Alguns minutos depois, Suze chegou à congestionada rua do bar. Já estava ficando impaciente com a interminável fila do valet quando finalmente um moço esbaforido abriu sua porta e jogou no seu colo um papelzinho com a placa do carro anotada. “20 reau. Paga agora!”, disse o moço, numa agonia tão grande para levar logo o carro sabe-se lá pra onde que Suze desceu às pressas, meio que tropeçando e se encolhendo para não deixar cair o celular, a bolsa, o papelzinho. Avistou um amontoado de pessoas e se enfiou lá no meio até conseguir pagar os ‘20 reau’, aproveitando para perguntar onde era a entrada, momento em que um outro moço mal humorado apenas apontou para uma fila tão grande que não se podia enxergar o fim.

Resignada, Suze caminhou com a melhor classe que pode através da calçada esburacada até encontrar o fim da fila. E como tinha gente! “Pelo menos tem muita gente bonita, como o Google disse!”, pensou enquanto tomava seu lugar na fila, mas então começou a observar que estavam todos em grupos médios e grandes, ou casais, e por um momento sentiu um fiapo de frustração. Teria sido mesmo uma boa ideia sair assim, sozinha?

Uns 40 minutos depois, seus pés já doíam e Suze já se arrependia de ter escolhido justamente aquele sapato de salto altíssimo que não usava há tanto tempo, mas a chegada à portaria do bar lhe trouxe fôlego novo. “Vamos lá! A hora é essa!”. Empinou o nariz e se identificou ao grandalhão que anotava os nomes numa prancheta, pegou seu cartão e finalmente entrou no tal lugar “da hora”.

Quer dizer… entrar não foi bem a palavra, pra falar a verdade. Porque o lugar estava tão abarrotado de gente que Suze precisou se enfiar entre as pessoas pra conseguir se afastar da portaria no sentido do seu interior, e demorou um tempo – enquanto sentia vários pisões em seus pés – pra enxergar onde ficava o balcão do bar. Espremeu-se mais um pouco entre grupos que dançavam animados até chegar perto daquilo que mais parecia uma fila de distribuição de comida na Etiópia do que um bar.

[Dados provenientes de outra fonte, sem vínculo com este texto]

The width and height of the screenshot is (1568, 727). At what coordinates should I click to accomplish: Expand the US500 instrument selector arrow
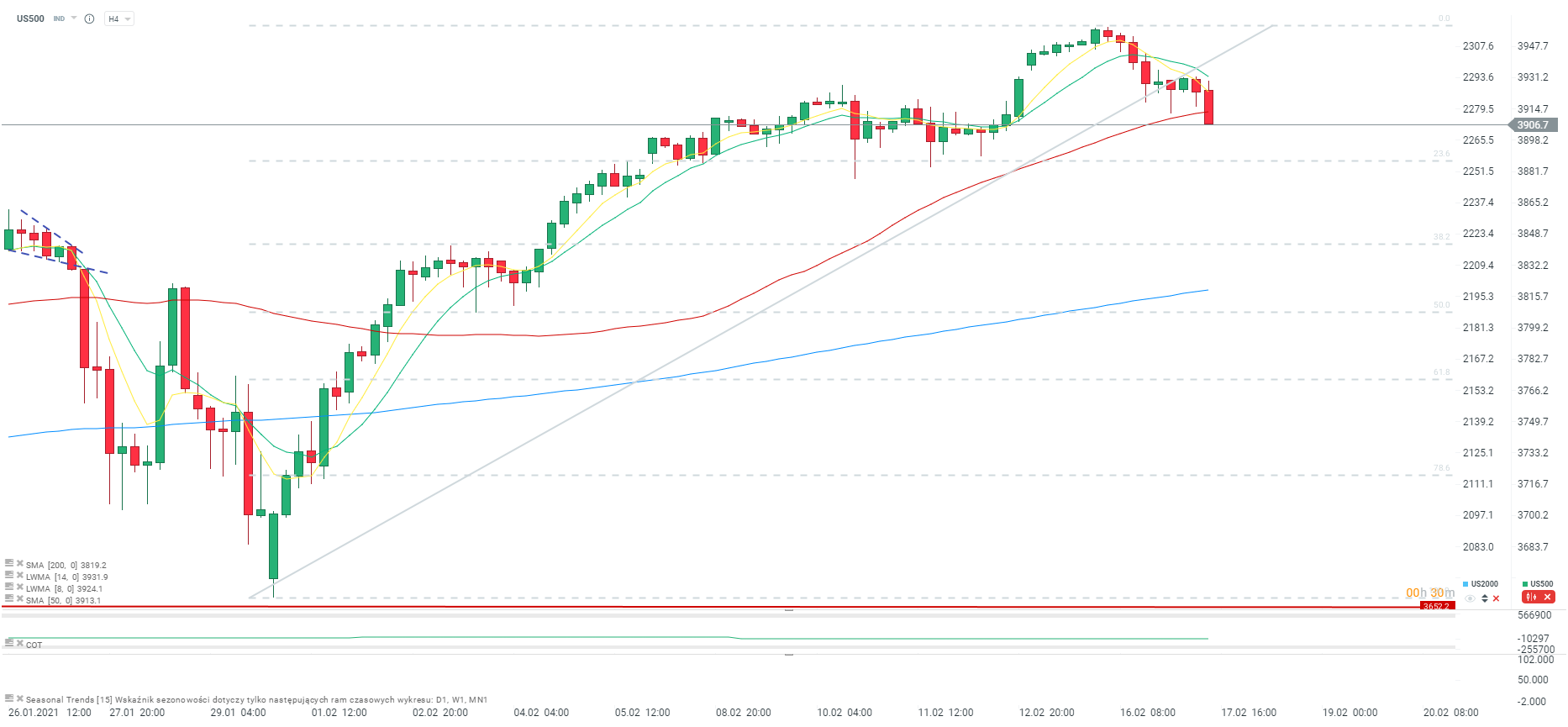point(74,18)
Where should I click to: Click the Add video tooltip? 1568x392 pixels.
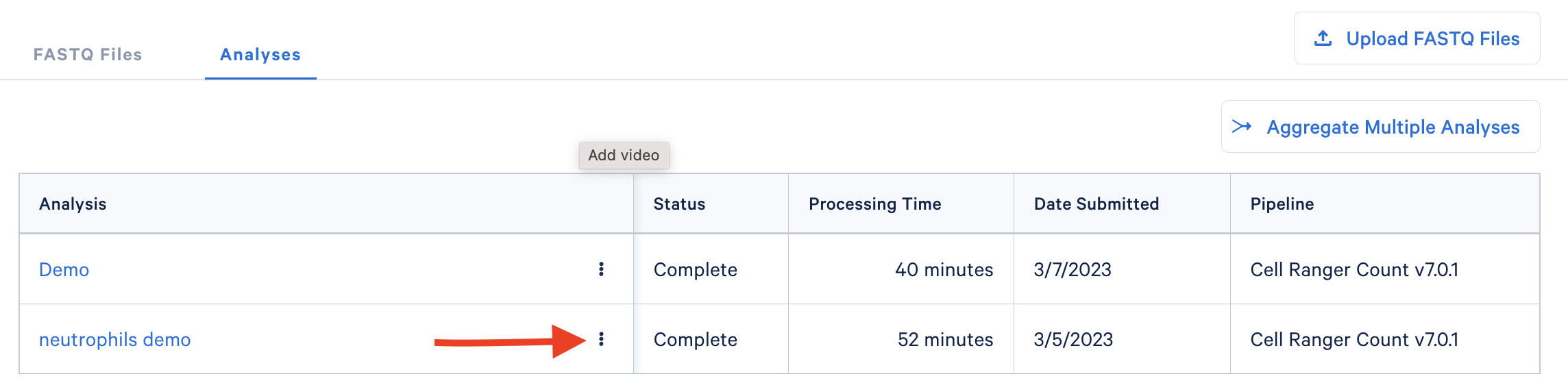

Era uma cena de horror, e não lembrava em nada os bares requintados dos filmes onde pode-se beber um Cosmopolitan despretensiosamente. Pessoas montavam umas sobre as outras aos berros para que os bartenders lhes dessem atenção e anotassem seus pedidos. Suze teve medo de se aproximar, e ficou nos arredores, esperando algum grupo se dispersar para finalmente tentar se encostar. E demorou.

Tempos depois lá estava Suze, encostada num cantinho do balcão do bar, espremida entre os outros que iam e vinham, tentando manter a classe com seu drink em punho, mas nem de longe como as elegantes moças dos filmes fazem, até porque não tinha espaço pra isso. Quando já estava terminando sua bebida, um bartender afobado perguntou se ela queria mais alguma coisa, e quando ela fez que não com a cabeça ele a olhou de maneira estranha, como se ela não pudesse ficar ali a menos que fosse pedir outra bebida.

Uma banda legalzinha começou a tocar e, neste momento, houve um certo alívio na região do balcão do bar. Suze se ajeitou, arrumou a postura, acomodou-se de costas para os bartenders e percebeu que, sim, haviam vários olhares em sua direção, mas não pareciam olhares de admiração como imaginara. Pareciam mais olhares de espanto, talvez de piedade. Um garçom passou por ela rapidamente, em seguida voltou e perguntou: “A senhorita está esperando alguém?”. Suze ficou meio brava com aquela xeretice, mas apenas respondeu que não, ao que o garçom e algumas outras pessoas que ouviram a resposta fizeram uma cara estranha, seguida de um sorrisinho amarelo.

Definitivamente aquela noite não estava nada parecida com as cenas dos filmes nos quais Suze se inspirou. As pessoas podem ser bem impiedosas com apenas alguns breves olhares, e num dado momento, Suze não sabia mais nem onde colocar as mãos, tamanho seu constrangimento. Olhou para o relógio e se deu conta que passara apenas 15 minutos que estava de fato dentro do lugar, e por mais que tentasse negar para si mesma, a verdade é que não via a hora de sair pra sempre dali.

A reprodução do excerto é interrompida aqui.